» **Quoted passage**:
##############################

= Merryl Wyn Davies =

Welsh Muslim scholar (1949–2021)

Merryl Wyn Davies (23 June 1949 – 1 February 2021) was a Welsh Muslim scholar, writer and broadcaster. She specialised in Islam, and was the co-author of books and articles with Ziauddin Sardar. An exponent of Islamic anthropology, she was director of the Muslim Institute in London.

==Biography==
Merryl Wyn Davies was born on 23 June 1949, in Merthyr Tydfil, Wales. She attended Cyfarthfa Grammar School for A levels. After reading anthropology at University College, London, she began a career in broadcasting and journalism. Following jobs with local Welsh newspapers, and a stint with BBC Radio, Davies spent a decade with BBC TV Religious programmes, working on such award-winning shows as ‘Everyman’, ‘Heart of the Matter’ and ‘Global Report’ and the series, Encounters with Islam.

She converted to Islam in 1981, at the age of 31. In 1985, she left the BBC to write independently and to work for the London-based Muslim magazine Inquiry. During the 1990s, she worked as advisor and speech writer for Anwar Ibrahim, a former Deputy Prime Minister of Malaysia and later the Leader of the Opposition; and produced the ‘Faces of Islam’ series for TV3 Malaysia. When Ibrahim was arrested, Wyn Davies fled, and moved to Singapore. She returned to the UK in 1996 and became Media Officer for the Muslim Council of Britain. In 2010, she joined the Muslim Institute of London to become its director.

##############################

» **Stored data**:
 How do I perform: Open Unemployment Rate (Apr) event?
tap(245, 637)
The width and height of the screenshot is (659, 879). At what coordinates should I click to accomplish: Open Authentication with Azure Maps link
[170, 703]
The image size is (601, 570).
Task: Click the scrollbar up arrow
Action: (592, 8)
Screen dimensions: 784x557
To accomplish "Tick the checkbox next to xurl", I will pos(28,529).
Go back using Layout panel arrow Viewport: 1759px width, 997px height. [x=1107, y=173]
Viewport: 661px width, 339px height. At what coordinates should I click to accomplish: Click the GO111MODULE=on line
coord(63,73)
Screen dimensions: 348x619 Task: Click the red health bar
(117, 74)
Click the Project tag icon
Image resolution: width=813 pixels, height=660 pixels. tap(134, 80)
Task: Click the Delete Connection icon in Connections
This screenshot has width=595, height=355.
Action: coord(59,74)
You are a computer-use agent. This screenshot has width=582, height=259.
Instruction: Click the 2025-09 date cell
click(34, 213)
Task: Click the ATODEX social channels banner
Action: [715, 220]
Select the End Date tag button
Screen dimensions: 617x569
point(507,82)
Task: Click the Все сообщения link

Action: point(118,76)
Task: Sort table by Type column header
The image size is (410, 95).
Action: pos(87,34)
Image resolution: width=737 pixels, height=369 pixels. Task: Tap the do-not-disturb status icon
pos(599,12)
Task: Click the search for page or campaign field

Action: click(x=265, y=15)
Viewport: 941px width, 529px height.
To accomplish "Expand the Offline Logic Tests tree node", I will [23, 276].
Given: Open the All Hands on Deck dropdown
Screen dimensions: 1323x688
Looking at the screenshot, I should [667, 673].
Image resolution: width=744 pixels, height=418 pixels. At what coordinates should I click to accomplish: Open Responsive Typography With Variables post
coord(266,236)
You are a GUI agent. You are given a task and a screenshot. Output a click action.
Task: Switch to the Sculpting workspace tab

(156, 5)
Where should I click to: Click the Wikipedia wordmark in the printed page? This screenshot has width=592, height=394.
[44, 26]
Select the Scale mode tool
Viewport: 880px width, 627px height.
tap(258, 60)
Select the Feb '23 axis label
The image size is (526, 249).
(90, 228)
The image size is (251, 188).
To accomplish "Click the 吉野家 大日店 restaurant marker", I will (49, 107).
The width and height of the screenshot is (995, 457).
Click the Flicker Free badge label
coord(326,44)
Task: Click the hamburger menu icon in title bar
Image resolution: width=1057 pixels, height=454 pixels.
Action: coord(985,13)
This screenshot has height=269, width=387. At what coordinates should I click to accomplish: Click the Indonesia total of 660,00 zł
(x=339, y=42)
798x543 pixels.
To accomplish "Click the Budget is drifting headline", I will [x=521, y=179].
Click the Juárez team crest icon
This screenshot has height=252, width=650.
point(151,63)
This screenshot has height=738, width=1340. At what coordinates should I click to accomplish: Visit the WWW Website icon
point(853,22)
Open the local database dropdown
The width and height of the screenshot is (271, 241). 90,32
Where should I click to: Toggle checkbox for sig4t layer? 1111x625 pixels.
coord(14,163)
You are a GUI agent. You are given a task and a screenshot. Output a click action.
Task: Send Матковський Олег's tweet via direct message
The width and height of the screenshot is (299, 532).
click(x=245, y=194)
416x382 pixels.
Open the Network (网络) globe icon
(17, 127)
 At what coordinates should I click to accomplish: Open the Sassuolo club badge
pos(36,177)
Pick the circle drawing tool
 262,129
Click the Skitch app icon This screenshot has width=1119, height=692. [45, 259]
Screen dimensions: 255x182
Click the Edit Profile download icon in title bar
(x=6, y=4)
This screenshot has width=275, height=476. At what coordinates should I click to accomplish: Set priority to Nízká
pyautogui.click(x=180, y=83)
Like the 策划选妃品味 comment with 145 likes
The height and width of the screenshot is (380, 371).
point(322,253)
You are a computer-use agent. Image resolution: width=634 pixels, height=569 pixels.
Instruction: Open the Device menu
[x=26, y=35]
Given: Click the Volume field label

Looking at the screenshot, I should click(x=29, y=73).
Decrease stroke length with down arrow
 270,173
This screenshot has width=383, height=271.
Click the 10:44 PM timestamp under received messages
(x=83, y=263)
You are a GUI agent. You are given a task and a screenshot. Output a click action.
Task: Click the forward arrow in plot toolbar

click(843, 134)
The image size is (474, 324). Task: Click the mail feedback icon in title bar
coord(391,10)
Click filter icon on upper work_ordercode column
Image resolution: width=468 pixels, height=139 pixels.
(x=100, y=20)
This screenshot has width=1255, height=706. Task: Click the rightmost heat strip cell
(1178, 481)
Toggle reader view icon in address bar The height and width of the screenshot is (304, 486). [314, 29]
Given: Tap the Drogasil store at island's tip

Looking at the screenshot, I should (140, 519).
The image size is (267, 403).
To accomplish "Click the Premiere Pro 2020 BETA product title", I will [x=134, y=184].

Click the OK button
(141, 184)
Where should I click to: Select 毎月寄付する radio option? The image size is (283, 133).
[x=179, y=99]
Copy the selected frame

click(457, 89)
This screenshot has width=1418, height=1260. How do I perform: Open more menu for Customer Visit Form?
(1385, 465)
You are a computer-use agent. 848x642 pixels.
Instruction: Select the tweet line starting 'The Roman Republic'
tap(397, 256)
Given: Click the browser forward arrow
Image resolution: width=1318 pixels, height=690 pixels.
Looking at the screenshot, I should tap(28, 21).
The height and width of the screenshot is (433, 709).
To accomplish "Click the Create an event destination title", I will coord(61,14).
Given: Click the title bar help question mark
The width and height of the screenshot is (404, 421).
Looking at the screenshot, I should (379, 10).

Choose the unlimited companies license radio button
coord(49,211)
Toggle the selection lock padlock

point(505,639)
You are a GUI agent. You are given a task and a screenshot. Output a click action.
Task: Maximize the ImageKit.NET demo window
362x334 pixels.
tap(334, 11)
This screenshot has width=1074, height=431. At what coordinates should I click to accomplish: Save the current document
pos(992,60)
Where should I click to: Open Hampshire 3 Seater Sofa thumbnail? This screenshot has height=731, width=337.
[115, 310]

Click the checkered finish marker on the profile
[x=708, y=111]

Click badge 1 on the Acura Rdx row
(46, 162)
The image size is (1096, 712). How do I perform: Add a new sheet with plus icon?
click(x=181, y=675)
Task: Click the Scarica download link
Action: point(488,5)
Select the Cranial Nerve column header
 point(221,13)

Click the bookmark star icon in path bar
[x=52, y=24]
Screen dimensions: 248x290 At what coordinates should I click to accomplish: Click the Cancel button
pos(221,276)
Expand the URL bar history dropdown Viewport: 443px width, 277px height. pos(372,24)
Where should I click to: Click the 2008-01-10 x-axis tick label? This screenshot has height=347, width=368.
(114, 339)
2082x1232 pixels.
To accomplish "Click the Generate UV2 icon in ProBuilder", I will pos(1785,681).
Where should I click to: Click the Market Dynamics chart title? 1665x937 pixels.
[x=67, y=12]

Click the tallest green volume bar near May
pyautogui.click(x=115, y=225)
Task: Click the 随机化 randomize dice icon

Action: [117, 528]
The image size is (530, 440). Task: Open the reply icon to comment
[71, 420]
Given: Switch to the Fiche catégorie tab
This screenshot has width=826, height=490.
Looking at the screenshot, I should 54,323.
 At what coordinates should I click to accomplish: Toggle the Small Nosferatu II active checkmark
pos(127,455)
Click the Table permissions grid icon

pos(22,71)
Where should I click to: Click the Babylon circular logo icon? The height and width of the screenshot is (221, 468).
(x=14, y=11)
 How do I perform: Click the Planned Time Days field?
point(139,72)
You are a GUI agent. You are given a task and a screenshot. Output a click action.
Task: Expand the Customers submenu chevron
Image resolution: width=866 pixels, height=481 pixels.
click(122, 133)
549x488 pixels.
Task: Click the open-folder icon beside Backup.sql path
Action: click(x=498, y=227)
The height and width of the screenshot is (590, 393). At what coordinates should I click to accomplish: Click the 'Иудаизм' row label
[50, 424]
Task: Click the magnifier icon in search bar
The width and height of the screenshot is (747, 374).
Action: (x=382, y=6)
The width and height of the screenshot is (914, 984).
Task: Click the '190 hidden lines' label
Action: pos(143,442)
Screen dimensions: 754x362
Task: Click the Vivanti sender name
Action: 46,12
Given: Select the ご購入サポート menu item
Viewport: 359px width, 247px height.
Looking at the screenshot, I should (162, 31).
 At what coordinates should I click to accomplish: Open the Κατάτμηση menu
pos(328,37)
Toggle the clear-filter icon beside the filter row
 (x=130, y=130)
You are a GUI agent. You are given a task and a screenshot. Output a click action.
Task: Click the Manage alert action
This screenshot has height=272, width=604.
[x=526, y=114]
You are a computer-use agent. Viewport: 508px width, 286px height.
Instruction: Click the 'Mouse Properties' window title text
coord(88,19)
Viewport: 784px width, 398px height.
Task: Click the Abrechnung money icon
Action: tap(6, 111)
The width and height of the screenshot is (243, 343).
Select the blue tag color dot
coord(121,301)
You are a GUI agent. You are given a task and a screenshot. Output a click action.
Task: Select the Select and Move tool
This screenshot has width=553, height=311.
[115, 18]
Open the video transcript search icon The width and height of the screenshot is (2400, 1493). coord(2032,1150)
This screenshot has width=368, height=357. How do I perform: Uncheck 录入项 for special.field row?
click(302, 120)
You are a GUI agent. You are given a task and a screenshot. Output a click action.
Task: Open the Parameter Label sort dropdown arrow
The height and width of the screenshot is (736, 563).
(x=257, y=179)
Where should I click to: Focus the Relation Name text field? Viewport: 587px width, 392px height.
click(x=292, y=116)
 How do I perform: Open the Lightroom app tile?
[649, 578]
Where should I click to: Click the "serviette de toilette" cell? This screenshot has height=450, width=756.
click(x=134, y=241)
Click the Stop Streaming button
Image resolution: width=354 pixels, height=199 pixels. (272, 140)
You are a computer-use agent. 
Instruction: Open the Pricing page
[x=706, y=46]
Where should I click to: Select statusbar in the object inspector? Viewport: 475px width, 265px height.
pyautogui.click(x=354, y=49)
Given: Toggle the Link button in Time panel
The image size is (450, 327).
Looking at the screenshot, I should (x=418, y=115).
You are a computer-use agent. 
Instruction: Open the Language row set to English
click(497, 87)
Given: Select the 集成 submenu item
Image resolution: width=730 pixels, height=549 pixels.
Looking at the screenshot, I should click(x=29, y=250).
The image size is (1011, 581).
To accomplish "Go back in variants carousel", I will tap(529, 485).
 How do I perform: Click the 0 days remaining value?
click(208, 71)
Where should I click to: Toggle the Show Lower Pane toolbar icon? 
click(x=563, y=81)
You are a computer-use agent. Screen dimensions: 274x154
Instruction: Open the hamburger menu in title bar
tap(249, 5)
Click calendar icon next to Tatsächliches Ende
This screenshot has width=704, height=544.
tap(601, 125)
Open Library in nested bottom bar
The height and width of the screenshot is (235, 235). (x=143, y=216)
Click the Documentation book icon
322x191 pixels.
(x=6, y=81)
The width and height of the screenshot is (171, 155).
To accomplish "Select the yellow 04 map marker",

##############################

» **Stated exercise 1**:
Answer these from the Merryl Wyn Davies biography, marking each answer with the same letter:
(a) In what town was Davies born?
(b) In what year did Davies convert to Islam?
(c) What organization did Davies join in 2010?
» **Stated exercise 2**:
Please carry on the Merryl Wyn Davies biography from its final sentence.

» **Right answer 1**:
(a) Merthyr Tydfil, Wales
(b) 1981
(c) The Muslim Institute of London, as its director

» **Right answer 2**:
== Thought ==

Davies pioneered a new approach to Islamic anthropology and a highly original critique of America based on Hollywood films. In her work, Knowing One Another: Shaping an Islamic Anthropology, Davies developed a new mode of inquiry which she described, "after ibn Khaldun, as ilm ul umran": a radical discourse shaped by dialogue between civilisations and cultures and based on an holistic understanding of what it means to be human.

In three books about the United States, co-written with Ziauddin Sardar, Davies developed "laws of American mythology" ("Fear is essential"; "Escape is the reason for being", "America is the idea of nation", "American democracy has the right to be imperial and express itself through empire", "cinema is the engine of empire", etc.) which, Davies argued, are essential to understanding the psychology of the United States.

== Death ==
Having returned to her "adopted country" of Malaysia in 2018, Merryl Wyn Davies died on 1 February 2021, aged 71, in Petaling Jaya, Kuala Lumpur, of a heart attack following a period of ill health.

==Books==
- Introducing Anthropology, Icon Books, Cambridge, 2002
- Darwin and fundamentalism (2000)
- Beyond Frontiers: Islam and Contemporary Needs, Mansell, London, 1989
- Knowing one another: Shaping an Islamic anthropology (1988)

===With Ziauddin Sardar===
- Will America Change? Icon Books, Cambridge, 2008
- American Dream, Global Nightmare, Icon Books, Cambridge, 2004
- The No Nonsense Guide to Islam, Verso, London, 2004
- Why Do People Hate America?, Icon Books, London, 2003
- Barbaric Others: A Manifesto on Western Racism, Pluto Press, London, 1993 (also with Ashis Nandy)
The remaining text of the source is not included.